Tallis is especially scornful about the way academics in the humanities - until recently sceptical of the claims of science - have rushed to embrace what he calls 'Neuromania', developing a whole new line in gobbledygook with which to impress and baffle their readers. He points out that fMRI scanning technology is actually quite a blunt instrument, that misses at least as much neuronal activity as it reveals - and doesn't justify the claims being based on it. The design of the studies used to reveal what's going on in the brain when, for instance, we feel romantic love or go on a shopping binge are 'laughably crude' and actually don't explain very much at all.
What gives the polemic force is the fact that Tallis knows his stuff, as a medical doctor who has also engaged in neuroscientific research. He gives a very detailed picture of what is known about the workings of the brain, and the assumptions that are currently being made about it, before going on to demonstrate what he considers to be gross flaws in the orthodox approaches.
Once I'd grasped how completely Tallis rejects current thinking I was all agog to know what he - a knowledgeable neuroscientist and 'proud atheist' - would propose in its place.

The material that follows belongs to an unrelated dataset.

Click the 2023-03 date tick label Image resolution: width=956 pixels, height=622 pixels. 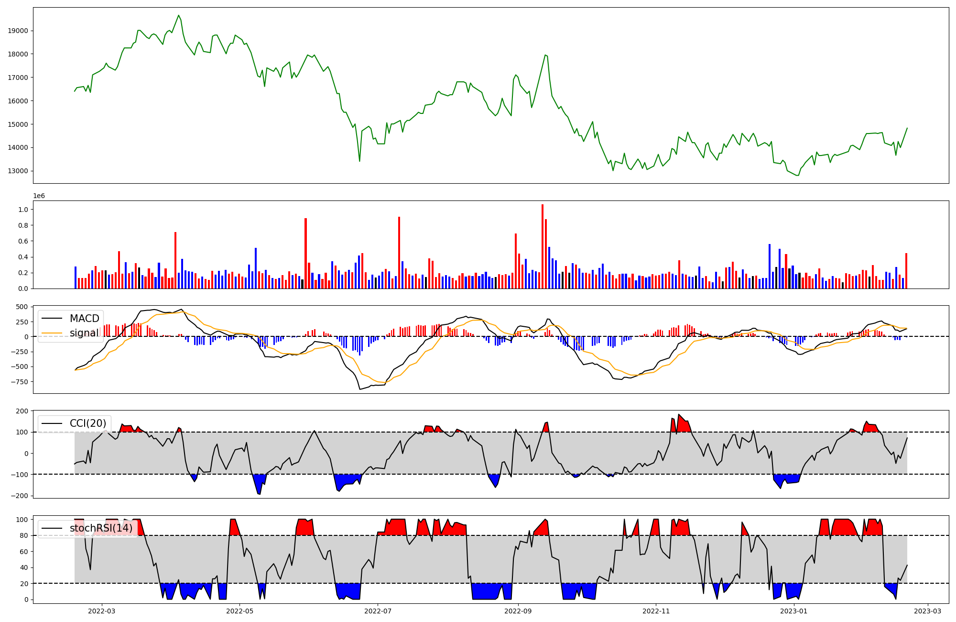928,611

He briefly sketches three alternatives: that consciousness is to be understood in terms of human relations as much as in biology (a view apparently now being promoted by the MIT, once the capital of mind-brain identity theory); that the solution will be found in quantum mechanics (which he forcefully dismisses); or that we should seriously moot the possibility of panpsychism, that consciousness is present throughout the entire universe (which, like David Chalmers and Galen Strawson, he considers has a certain logic). However since none of these really appeal, he is content to remain an 'ontological agnostic'.

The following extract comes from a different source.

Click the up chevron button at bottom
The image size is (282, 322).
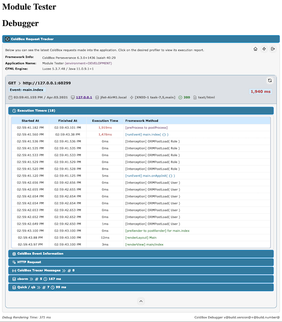(141, 301)
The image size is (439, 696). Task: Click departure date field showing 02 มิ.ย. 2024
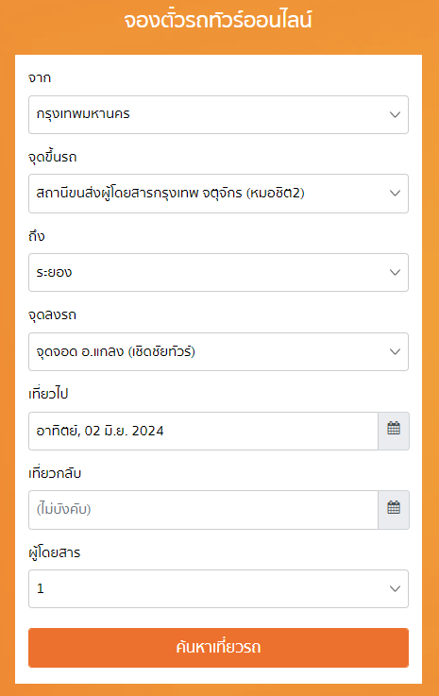[x=203, y=431]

Aping Mankind is erudite, passionate, witty and humane, although the humour will probably be lost on readers who find their assumptions being mocked. There will be at least some support for the attack on the media's uncritical fascination with neuroscience - this is a bubble just waiting to be pricked. But I can't see the arguments against consciousness being a product solely of brain functions gaining much traction with an establishment so wedded to materialist dogmas. That someone taking the minority view should express himself so forcefully will be considered poor taste.
However for those of us who consider the orthodox view of mind to be scientifically and philosophically incoherent - and richly in need of debunking - his book is a wonderfully stimulating read.